Frequently Asked Questions
Which ad network pays the most for publishers?
There is no universal answer – it depends on your audience geography, content vertical, and formats. Premium demand like Google AdX consistently outbids open networks for comparable impressions, which is why setups that combine multiple demand sources through header bidding outperform any single network. As a rule, the more buyers competing for your impression, the more it pays.
Can I use multiple ad networks at the same time?
Yes, and most successful publishers do – typically a primary display setup plus a native widget, and sometimes a video player. Make sure the placements do not conflict, total ad density stays within Better Ads Standards, and every partner is listed in your ads.txt file. A monetization platform simplifies this by unifying multiple demand sources in one auction and one report.
What is the difference between an ad network and an ad exchange?
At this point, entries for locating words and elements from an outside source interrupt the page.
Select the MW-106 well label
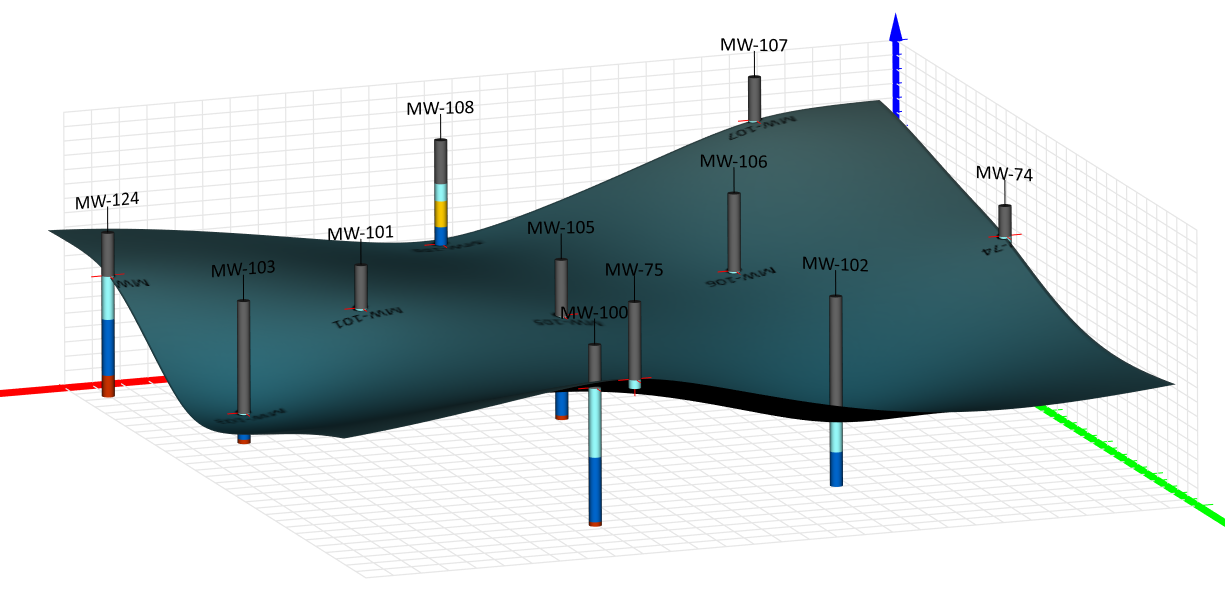tap(733, 161)
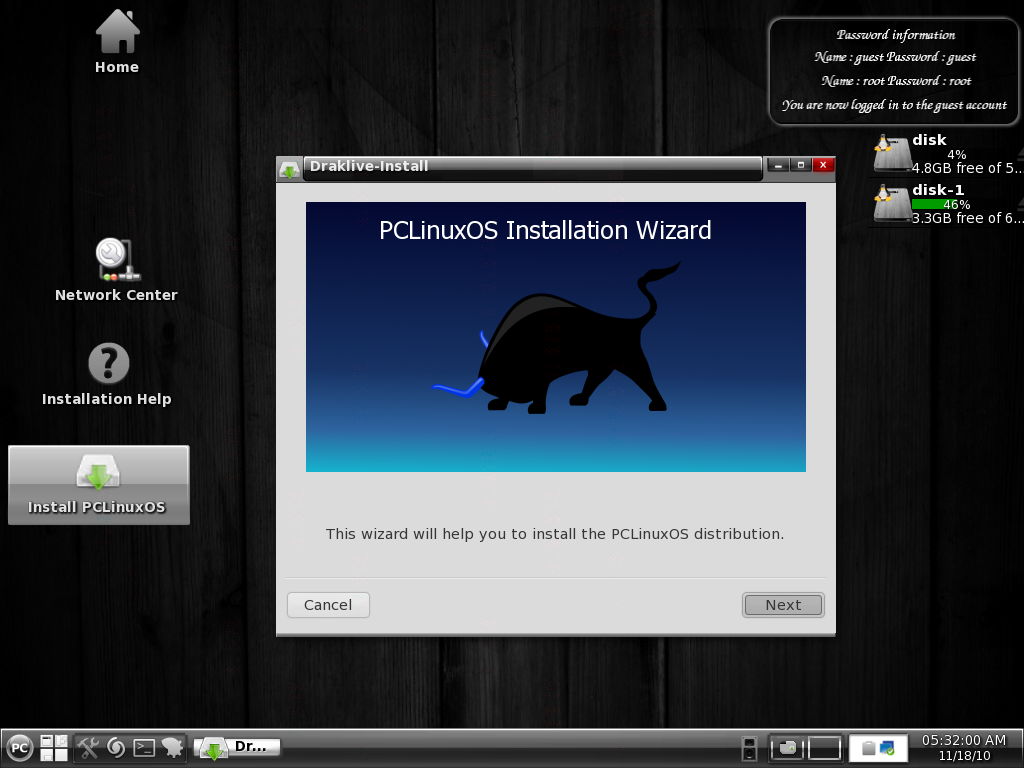1024x768 pixels.
Task: Open the PC main menu in taskbar
Action: (x=21, y=748)
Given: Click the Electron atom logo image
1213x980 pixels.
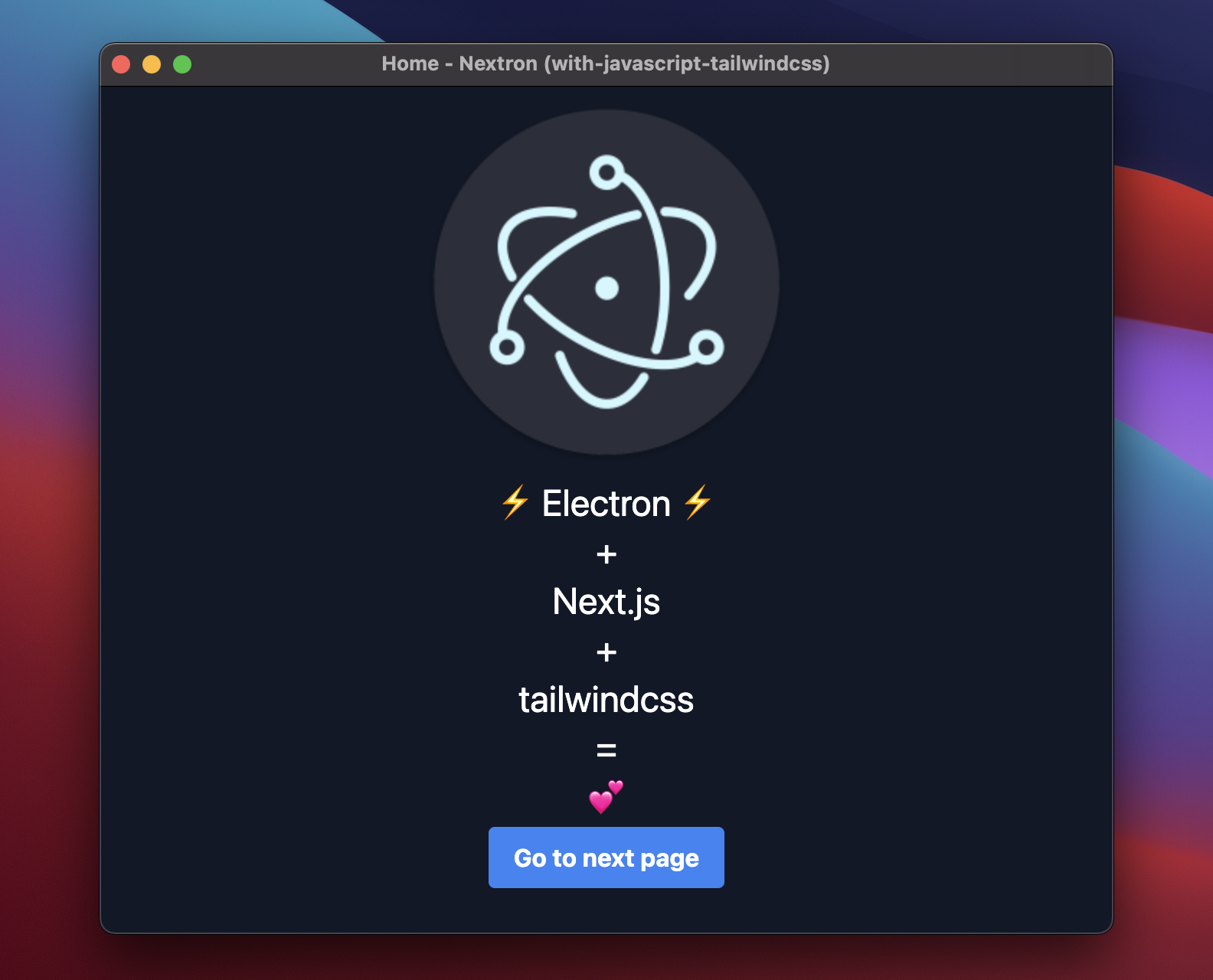Looking at the screenshot, I should click(x=606, y=282).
An ad network aggregates inventory and sells it to its own pool of advertisers, acting as a middleman with set terms. An ad exchange is an open marketplace where many buyers and sellers trade impressions through real-time auctions. Networks often buy and sell through exchanges. For publishers, exchanges generally offer more price transparency and competition.
How do I get access to Google Ad Exchange?
AdX is not open for direct signup. Access requires either a Google Ad Manager 360 contract, which is only realistic for very large publishers, or working with a Google Certified Publishing Partner like Clickio, which provides AdX demand through Multiple Customer Management (MCM) while handling setup and policy compliance for you.
Do ad networks affect site speed and SEO?
They can. Ad scripts add page weight, and poorly implemented units cause layout shifts that hurt Core Web Vitals – which feed into Google’s page experience signals. Prefer partners that support lazy loading, reserve space for ad slots to prevent layout shift, and monitor real-user Web Vitals so you catch regressions before they affect rankings.